Pada hari yang telah ditentukan, berlangsunglah pemilihan ketua RT dan RW di kelurahan itu. Si anak dan menantu ini sama sekali tak merasa risau, sebab janji sang Bapak telah dikantongi. Benar saja, sang Bapak yang sangat mencintai anak dan menantunya itu, kontan menepati janjinya. Masing-masing terpilih menempati jabatan sesuai dengan keinginannya.
Masyarakat antah berantah sejatinya telah “mengendus” ketidakbenaran ini sedari awal, ketika anak dan menatu Pak Lurah ikut menyalonkan diri. Tapi mereka tak berdaya, sebab itu memanglah tidak dilarang dalam sistem demokrasi yang tengah diterapkan. Mirisnya, demi pemilihan itu, yang sedang sekarat pun seolah dipaksa untuk menunda kematiannya hanya untuk menunaikan hak pilihnya.
Kelurahan antah berantah yang kononnya begitu menjunjung demokrasi, serta memberikan kedaulatan sepenuhnya di tangan rakyat itu, agaknya sudah sedikit bergeser menuju politik dinasti. Tidak heran, sistem ini hanya mendatangkan kesengsaraan dan penderitaan masyarakat antah berantah dan wilayah manapun yang menerapkannya.
Semboyan demokrasi yang senantiasa lantang diserukan, agaknya tidak lagi ampuh untuk merayu seperti dulu. Sedikit demi sedikit makar penguasanya terbongkar. Realita di depan mata menjadi bukti tak terbantahkan, bahwa tujuan kesejahteraan masyarakat hanyalah omong kosong belaka. Yang ada hanya ketamakan penguasa atas jabatan dan harta dunia.Dari peristiwa ini sudah semestinya masyarakat antah berantah mencampakkan sistem demokrasi yang sejak dulu tak pernah membawa kemaslahatan. Inilah waktunya untuk segera beranjak pada sistem yang secara nyata menawarkan solusi terbaik bagi kehidupan, tidak lain ialah Islam. Faktanya, Islam telah menorehkan tinta emas sejarah dengan membangun peradaban gemilang tidak kurang dari 1300 tahun lamanya. Pencapaian yang belum pernah ditemui pada peradaban mana pun di dunia.
Islam telah berhasil membuktikan bahwa ia hadir bukan hanya sebagai agama spiritual belaka. Namun ia membawa kesempurnaan aturan kehidupan, meliputi politik, ekonomi, sosial, militer, pendidikan, kesehatan, serta lini-lini lainnya.

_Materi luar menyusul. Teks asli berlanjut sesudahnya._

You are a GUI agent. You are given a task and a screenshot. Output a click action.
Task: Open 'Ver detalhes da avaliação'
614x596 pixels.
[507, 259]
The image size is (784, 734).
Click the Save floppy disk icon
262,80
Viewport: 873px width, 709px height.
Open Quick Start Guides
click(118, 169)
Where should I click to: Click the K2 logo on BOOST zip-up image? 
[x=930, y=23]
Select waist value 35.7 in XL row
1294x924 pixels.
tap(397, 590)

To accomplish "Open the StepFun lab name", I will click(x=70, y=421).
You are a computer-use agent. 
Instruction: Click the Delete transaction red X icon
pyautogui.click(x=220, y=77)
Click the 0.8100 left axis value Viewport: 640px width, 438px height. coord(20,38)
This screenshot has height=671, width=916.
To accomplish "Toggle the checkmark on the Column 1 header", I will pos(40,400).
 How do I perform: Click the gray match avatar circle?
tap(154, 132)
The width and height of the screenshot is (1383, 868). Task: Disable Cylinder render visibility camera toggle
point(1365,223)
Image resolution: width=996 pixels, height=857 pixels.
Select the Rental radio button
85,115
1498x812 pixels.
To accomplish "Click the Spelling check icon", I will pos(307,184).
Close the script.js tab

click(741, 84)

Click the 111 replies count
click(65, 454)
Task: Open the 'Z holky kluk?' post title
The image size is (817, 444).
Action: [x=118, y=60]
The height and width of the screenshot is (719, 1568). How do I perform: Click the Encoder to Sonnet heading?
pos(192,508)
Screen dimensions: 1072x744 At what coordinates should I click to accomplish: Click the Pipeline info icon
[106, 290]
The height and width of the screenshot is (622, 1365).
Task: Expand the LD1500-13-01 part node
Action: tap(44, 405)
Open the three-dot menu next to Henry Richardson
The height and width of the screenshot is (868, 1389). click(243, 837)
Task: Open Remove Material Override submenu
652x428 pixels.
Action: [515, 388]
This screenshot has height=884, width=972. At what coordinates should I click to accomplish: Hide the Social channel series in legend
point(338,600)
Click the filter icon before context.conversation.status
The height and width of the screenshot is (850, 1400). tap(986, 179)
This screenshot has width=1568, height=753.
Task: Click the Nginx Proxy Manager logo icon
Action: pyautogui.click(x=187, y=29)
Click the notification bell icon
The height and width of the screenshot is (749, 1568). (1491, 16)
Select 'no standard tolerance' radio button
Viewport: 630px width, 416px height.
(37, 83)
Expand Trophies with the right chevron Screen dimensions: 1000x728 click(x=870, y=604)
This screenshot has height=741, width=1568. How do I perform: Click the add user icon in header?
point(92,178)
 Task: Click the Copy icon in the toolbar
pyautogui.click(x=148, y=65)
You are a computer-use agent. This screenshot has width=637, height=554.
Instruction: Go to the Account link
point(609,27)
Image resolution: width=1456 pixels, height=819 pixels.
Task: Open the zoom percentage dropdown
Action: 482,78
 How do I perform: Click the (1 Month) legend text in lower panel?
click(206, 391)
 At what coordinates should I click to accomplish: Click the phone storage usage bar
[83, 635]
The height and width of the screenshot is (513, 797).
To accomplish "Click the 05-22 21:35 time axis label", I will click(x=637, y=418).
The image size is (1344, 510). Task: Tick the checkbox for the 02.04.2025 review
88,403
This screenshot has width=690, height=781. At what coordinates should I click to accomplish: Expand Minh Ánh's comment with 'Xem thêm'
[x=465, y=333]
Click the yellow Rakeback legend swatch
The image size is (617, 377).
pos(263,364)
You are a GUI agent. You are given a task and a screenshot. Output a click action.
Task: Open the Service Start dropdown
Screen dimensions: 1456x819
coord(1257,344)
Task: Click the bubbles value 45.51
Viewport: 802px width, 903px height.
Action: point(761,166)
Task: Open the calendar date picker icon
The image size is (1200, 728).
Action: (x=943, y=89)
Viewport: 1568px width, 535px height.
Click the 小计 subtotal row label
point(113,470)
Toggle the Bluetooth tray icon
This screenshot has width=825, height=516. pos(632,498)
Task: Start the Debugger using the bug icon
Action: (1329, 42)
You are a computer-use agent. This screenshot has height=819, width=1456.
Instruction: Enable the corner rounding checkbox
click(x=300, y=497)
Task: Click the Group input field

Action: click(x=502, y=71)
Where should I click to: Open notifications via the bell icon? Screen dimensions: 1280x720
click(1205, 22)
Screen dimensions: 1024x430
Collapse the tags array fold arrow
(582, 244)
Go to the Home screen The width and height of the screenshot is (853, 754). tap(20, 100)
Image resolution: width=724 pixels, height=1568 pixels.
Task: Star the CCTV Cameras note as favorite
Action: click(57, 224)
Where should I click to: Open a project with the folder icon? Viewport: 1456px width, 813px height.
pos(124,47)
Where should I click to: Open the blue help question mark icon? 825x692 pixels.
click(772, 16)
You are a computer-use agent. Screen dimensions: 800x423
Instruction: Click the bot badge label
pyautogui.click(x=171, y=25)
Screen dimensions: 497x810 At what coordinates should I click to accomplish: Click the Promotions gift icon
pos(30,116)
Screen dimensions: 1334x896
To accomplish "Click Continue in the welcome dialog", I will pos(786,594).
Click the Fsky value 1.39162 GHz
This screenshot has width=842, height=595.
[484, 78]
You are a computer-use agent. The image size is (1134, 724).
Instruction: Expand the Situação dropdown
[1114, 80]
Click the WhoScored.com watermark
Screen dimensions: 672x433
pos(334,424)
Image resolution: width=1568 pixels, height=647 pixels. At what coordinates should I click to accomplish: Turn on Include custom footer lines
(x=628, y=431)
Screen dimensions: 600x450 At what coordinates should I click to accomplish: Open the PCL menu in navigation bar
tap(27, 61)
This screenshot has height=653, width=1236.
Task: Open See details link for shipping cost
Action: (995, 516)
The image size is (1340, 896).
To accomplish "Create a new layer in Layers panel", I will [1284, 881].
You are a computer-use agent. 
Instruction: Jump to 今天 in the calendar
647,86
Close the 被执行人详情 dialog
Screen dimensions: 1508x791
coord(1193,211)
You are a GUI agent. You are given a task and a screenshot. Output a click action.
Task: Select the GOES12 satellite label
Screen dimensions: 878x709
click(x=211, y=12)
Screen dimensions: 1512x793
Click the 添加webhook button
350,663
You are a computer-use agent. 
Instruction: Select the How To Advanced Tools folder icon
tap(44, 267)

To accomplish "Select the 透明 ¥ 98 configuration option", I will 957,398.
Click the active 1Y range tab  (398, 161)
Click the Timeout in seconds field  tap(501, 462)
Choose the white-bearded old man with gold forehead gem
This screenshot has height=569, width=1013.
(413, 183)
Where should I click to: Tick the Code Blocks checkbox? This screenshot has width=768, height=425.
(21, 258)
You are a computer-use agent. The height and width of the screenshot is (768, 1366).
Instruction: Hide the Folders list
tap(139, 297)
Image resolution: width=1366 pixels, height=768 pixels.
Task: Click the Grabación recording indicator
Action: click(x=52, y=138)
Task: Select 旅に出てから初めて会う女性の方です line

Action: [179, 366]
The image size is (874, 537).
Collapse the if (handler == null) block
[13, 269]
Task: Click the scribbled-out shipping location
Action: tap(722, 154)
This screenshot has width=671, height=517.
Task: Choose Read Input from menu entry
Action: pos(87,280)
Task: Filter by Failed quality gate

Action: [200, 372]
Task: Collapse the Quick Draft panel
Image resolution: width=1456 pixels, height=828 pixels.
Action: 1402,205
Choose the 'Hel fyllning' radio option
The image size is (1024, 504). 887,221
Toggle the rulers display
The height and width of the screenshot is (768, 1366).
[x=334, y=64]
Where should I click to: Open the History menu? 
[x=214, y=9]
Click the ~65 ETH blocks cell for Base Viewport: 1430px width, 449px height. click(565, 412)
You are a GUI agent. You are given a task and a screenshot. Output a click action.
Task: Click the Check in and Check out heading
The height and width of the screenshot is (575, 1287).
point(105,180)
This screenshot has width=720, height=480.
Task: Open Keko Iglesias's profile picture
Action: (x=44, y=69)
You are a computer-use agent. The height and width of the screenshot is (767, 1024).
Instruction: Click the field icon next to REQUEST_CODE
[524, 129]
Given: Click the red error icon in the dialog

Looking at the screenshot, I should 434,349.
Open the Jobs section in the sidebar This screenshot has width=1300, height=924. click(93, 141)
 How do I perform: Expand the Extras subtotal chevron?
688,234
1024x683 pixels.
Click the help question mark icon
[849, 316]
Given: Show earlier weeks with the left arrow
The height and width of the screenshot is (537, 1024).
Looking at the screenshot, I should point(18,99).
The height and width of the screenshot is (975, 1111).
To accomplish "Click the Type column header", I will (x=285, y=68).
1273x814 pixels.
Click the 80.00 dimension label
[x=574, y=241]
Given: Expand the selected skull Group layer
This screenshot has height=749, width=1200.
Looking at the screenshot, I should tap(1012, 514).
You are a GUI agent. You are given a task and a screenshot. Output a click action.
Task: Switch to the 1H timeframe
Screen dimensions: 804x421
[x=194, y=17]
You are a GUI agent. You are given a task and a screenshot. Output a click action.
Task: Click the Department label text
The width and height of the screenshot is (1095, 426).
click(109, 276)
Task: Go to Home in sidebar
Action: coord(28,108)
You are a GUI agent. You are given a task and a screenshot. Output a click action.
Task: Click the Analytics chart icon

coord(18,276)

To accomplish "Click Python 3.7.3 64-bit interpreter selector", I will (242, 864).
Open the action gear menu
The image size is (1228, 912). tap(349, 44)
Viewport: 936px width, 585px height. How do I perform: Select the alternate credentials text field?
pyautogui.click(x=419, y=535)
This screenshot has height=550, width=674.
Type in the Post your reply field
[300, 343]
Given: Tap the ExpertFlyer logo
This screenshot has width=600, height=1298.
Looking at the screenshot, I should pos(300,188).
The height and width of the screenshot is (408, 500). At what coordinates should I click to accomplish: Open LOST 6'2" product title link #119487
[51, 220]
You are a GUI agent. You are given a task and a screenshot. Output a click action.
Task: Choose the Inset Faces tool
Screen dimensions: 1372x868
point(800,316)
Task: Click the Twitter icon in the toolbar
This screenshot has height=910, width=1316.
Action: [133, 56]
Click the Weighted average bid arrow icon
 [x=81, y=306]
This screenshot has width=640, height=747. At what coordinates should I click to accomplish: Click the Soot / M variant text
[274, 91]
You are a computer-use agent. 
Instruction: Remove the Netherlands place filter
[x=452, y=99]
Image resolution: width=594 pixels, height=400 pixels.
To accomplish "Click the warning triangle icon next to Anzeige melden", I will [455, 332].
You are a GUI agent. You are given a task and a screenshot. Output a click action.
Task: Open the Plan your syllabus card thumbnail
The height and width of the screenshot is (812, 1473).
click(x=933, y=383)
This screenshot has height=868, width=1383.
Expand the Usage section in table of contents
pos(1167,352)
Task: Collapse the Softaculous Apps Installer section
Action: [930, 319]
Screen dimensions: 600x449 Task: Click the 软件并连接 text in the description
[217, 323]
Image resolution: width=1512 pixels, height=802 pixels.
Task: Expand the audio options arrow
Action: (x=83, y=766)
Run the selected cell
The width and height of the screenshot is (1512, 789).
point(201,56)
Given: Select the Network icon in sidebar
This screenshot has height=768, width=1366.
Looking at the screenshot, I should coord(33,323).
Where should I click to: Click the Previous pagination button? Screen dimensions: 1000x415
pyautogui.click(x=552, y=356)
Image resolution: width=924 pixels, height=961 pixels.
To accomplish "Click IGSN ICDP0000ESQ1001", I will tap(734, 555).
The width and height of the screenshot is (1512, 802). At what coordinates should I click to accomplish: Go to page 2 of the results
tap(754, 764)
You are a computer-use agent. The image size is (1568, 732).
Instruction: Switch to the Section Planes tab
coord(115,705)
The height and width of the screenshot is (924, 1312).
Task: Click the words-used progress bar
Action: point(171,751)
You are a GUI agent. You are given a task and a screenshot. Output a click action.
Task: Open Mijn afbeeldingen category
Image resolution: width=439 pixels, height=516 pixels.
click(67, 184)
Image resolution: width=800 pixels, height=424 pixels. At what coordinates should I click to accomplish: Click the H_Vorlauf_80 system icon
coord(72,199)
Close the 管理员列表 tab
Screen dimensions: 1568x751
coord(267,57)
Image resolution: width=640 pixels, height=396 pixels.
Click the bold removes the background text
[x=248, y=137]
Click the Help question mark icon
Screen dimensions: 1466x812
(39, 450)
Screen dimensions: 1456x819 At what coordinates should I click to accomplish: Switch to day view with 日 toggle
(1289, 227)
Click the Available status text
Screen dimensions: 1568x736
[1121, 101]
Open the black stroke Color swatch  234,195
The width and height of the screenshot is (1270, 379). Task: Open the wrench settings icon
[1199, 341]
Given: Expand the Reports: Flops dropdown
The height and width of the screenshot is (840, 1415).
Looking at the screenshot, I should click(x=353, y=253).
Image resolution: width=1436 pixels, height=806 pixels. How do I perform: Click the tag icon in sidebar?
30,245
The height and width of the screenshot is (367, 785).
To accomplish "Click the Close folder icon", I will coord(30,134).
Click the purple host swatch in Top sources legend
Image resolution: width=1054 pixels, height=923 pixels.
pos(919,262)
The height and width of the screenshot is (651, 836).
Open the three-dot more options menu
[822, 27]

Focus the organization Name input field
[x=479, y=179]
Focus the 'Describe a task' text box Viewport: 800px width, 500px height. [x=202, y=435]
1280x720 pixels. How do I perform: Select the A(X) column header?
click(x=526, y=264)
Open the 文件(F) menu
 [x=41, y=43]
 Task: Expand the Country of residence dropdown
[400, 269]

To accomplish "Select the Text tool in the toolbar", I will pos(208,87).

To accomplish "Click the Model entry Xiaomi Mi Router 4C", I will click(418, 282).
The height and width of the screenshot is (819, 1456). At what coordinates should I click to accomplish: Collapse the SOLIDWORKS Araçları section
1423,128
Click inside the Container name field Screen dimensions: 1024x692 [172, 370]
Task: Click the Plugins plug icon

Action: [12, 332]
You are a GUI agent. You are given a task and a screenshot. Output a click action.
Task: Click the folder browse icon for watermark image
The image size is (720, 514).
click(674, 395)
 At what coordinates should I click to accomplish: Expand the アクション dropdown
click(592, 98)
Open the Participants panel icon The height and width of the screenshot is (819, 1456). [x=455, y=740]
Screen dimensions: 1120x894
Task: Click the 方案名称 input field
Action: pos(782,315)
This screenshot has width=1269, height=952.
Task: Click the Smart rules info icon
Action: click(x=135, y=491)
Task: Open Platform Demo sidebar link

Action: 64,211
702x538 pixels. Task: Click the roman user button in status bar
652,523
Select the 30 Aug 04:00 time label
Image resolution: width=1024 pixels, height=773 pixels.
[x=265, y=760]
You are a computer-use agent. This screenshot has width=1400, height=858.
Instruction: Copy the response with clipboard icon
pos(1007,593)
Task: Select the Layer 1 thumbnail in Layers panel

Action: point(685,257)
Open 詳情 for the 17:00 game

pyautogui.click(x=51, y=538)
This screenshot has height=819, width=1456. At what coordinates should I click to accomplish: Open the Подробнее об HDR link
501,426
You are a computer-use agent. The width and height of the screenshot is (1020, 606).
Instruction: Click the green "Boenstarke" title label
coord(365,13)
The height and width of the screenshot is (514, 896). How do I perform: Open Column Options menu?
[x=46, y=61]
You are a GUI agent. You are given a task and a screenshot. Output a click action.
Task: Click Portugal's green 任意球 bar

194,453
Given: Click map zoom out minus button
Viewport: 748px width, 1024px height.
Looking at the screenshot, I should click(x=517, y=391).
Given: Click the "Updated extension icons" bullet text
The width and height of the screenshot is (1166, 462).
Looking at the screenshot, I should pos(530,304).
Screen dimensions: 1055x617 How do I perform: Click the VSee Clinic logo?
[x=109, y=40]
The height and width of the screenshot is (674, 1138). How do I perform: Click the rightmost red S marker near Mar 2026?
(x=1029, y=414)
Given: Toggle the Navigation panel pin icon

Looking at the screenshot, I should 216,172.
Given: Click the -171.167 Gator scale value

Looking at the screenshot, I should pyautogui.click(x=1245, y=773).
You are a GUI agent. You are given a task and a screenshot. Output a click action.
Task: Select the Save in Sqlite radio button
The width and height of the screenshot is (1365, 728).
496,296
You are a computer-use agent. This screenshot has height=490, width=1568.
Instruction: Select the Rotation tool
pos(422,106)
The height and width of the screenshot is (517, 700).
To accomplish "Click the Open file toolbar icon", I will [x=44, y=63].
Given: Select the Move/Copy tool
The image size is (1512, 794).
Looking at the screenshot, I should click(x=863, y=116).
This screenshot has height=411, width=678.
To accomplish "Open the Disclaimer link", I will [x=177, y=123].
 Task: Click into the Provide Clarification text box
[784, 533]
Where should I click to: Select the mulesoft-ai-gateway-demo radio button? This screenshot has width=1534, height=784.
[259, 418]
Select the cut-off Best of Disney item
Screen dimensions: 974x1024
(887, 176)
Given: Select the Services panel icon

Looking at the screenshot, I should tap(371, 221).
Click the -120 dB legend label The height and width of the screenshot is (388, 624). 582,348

Dengan kesempurnaan sistem kehidupan yang berasaskan aqidah Islam, maka akan lahir pemimpin-pemimpin yang mumpuni. Pemimpin yang sadar akan pertanggungjawabannya di hadapan Sang Khaliq nanti. Jangankan untuk melakukan praktik politik dinasti apalagi korupsi, dunia saja di hadapannya tiada memiliki arti. Sudah semestinya, rakyat antah berantah turut berjuang menerapkan Islam yang merupakan satu-satunya jalan bagi kebangkitan hakiki. Hadanallahu waiyyakum.